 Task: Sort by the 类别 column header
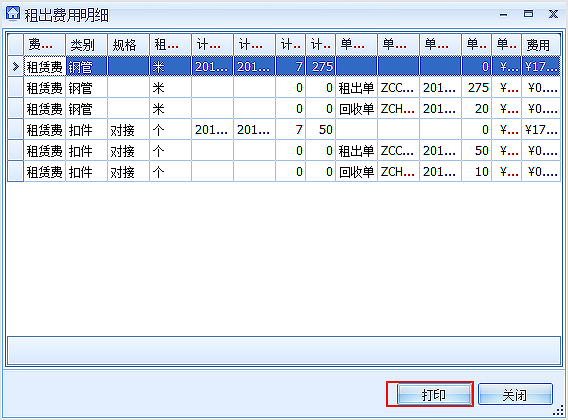86,45
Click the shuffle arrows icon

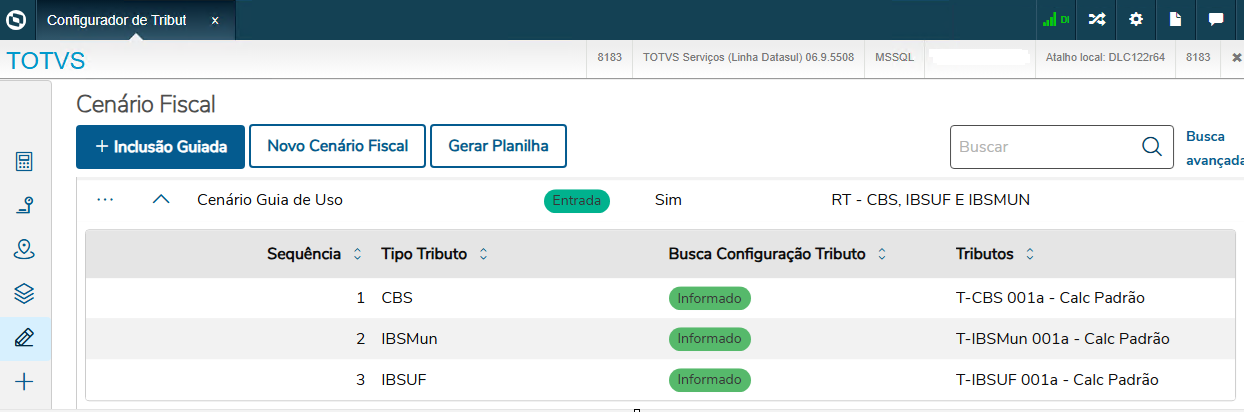(1097, 19)
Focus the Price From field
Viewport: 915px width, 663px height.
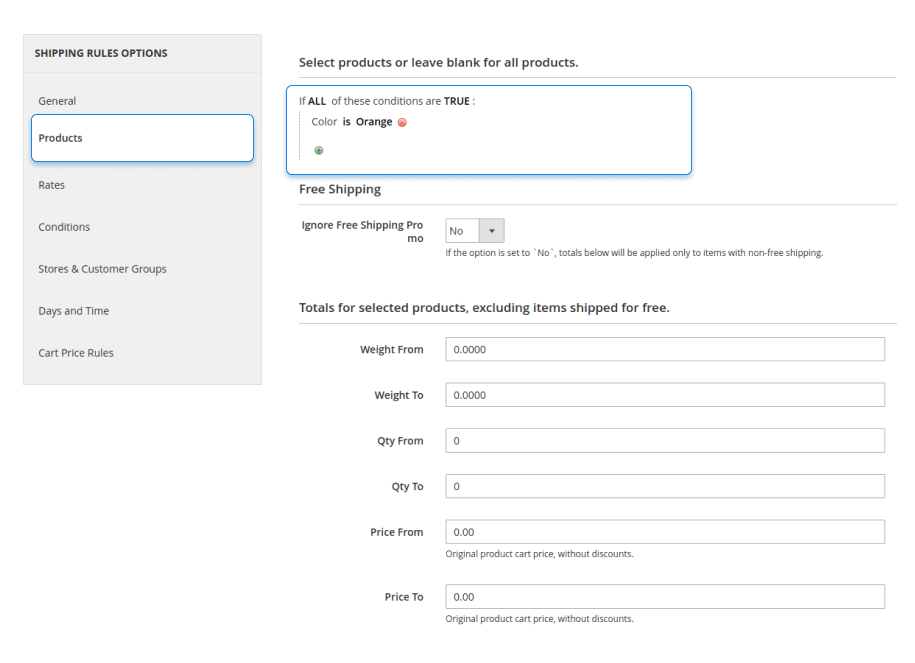click(665, 532)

• Problem description: Repeat every record exactly, but not the pictures.

• Problem solution:
 Task: Sort by the 类别 column header
86,45
Click the shuffle arrows icon

(1097, 19)
Focus the Price From field
Viewport: 915px width, 663px height.
click(665, 532)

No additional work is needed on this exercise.